I guess that’s why I’ve been so shocked when people don’t feel it’s unethical to walk away from making payments on houses, cars, credit cards, and on, and on. Even when facing foreclosure or bankruptcy, there are folks who refuse to get a second job or go from a single-income household to a two-income household to pay the bills.
What are we teaching our children when we aren’t doing everything possible to fulfill our financial obligations?
I won’t lie…it isn’t easy dropping off the kids at daycare. Even now, after eight years, I drive away with a lump in my throat.
Even though I miss my daughters during the day, I hope my work ethic is teaching them invaluable life lessons about integrity and self-sufficiency.
If you’re faced with taking on a new job to help with household finances, try having this conversation with your children:
“When our family made the decision to buy this house (car, vacation, etc) we promised the bank/credit union that we would pay them back if they gave us a loan.
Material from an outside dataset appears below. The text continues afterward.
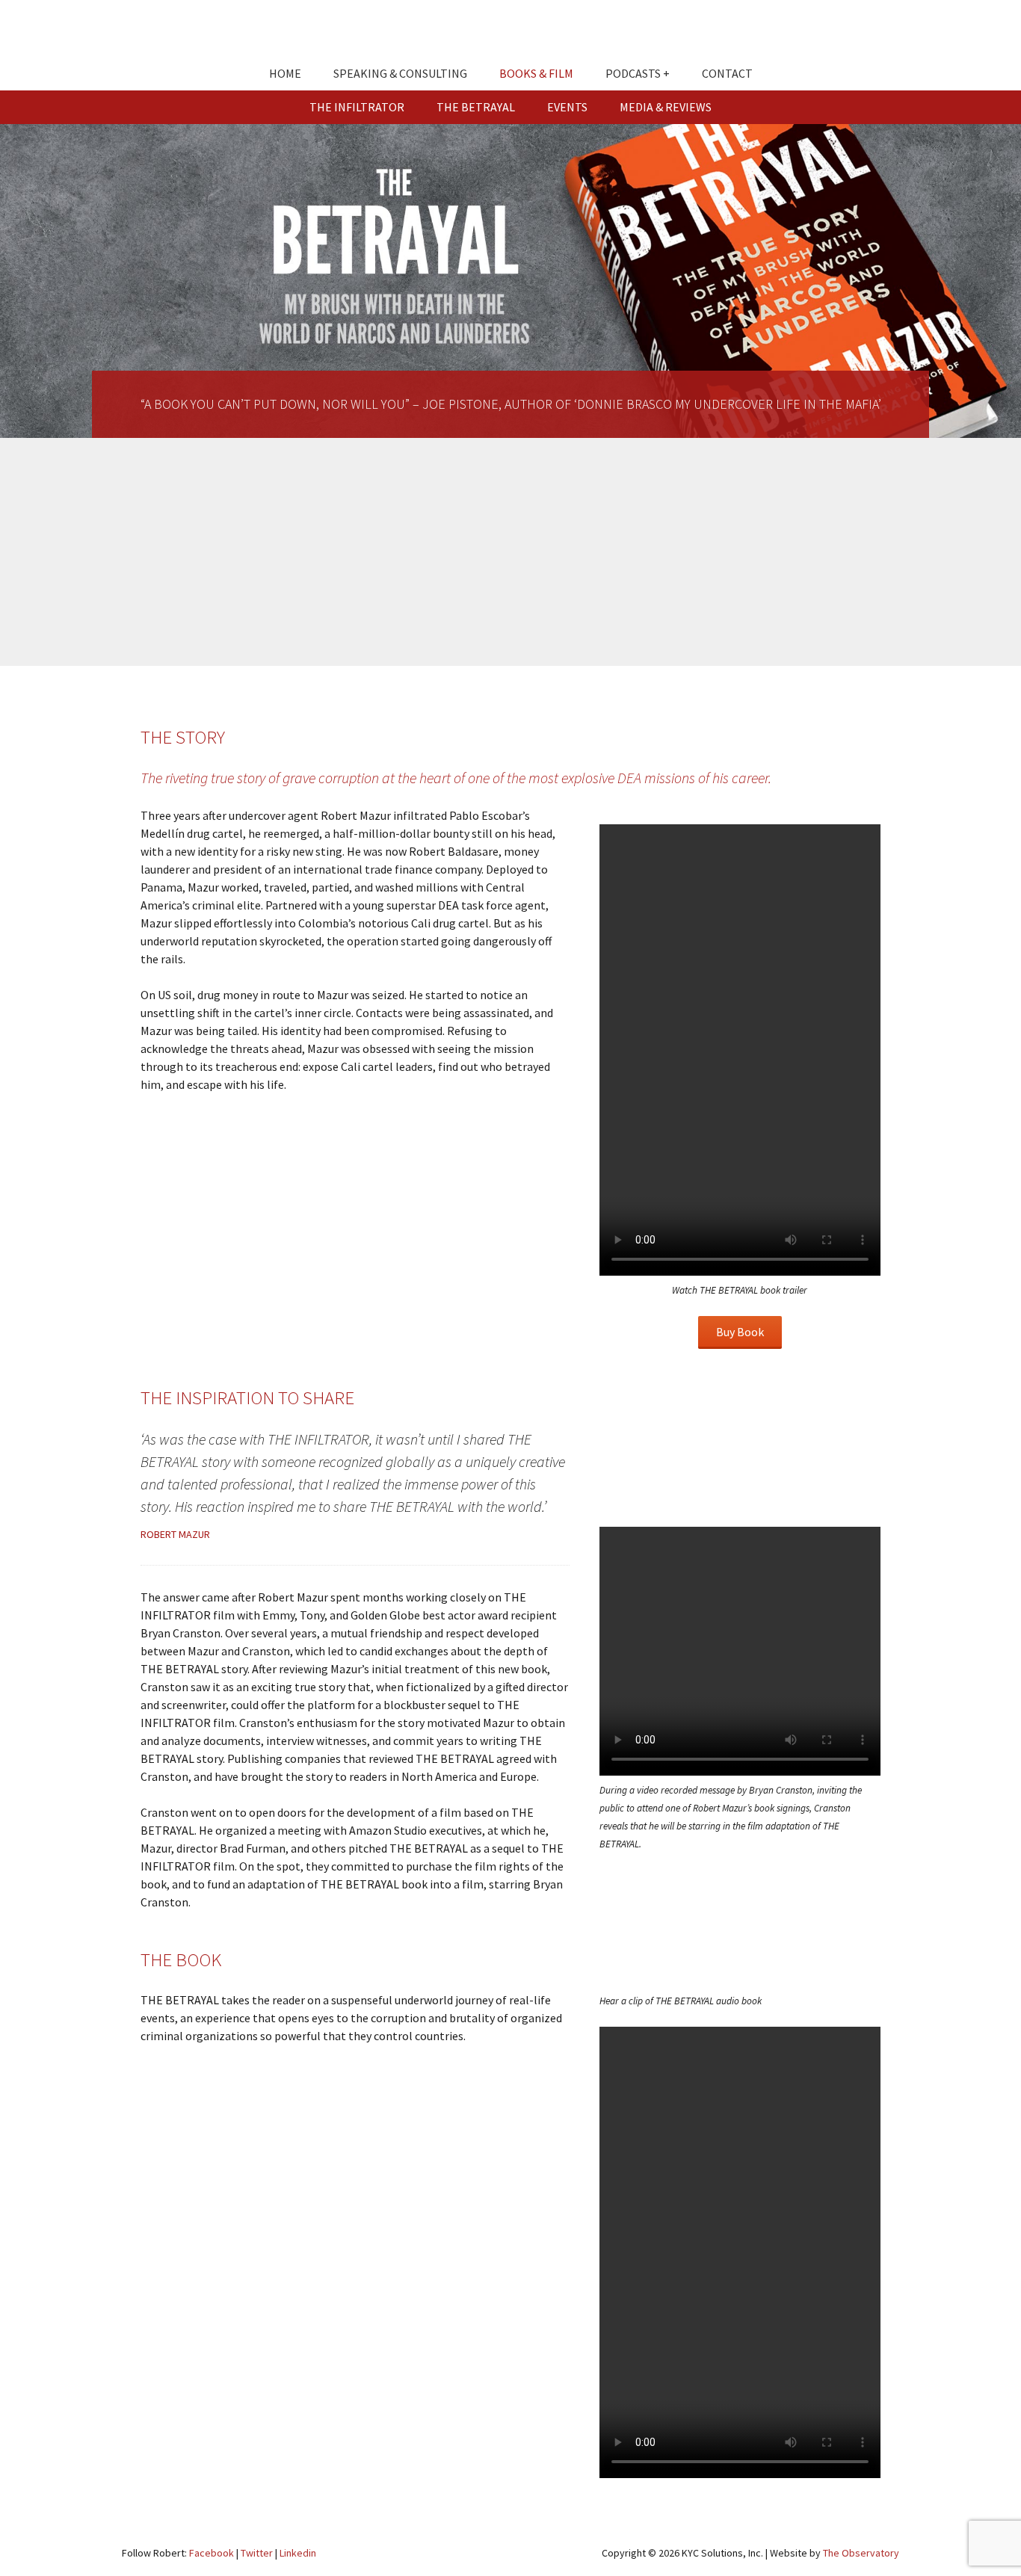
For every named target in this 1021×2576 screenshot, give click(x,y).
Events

We need to keep that promise because it’s the right thing to do. In order to keep that promise, mom (dad) needs to get another job to earn more money to pay the loan. Just because I’m not at home with you all day doesn’t mean that you aren’t my top priority. It might be tough at times, but we’ll all be okay.”
We must teach our children that choices have consequences.
If bringing another paycheck into the household isn’t an option, then we should consider other means to re-pay our debts. This may include selling the home or car or “toy”. It may mean moving to another city or state with higher-paying jobs. It may mean giving up family vacations and other “extras”.
On the other hand, what are we teaching our children when we tell them to not pick up the phone when a Collector calls about our mortgage, auto loan, or credit card bills? Or, we lie and tell the Collector that the check is in the mail?
Are we teaching our children that it’s okay to not pay someone money we owe them?
What are we teaching our children about responsibility and accountability?
Sometimes bad things happen to good people. Jobs are lost, businesses fail, severe illnesses attack. Do tough times release us from our financial obligations?
Are we justified in skipping out on a loan because someone “moved my cheese?”
Is walking away from a house or a car or a credit card bill unethical?
Are we givers or takers?
This is one of the best teaching moments we can give our children: When we see someone lying on the proverbial side of the road, and we are in a financial position to be the Good Samaritan and meet their needs.
This is why we should manage our finances wisely…so we can serve our families, neighbors, communities and even strangers with integrity.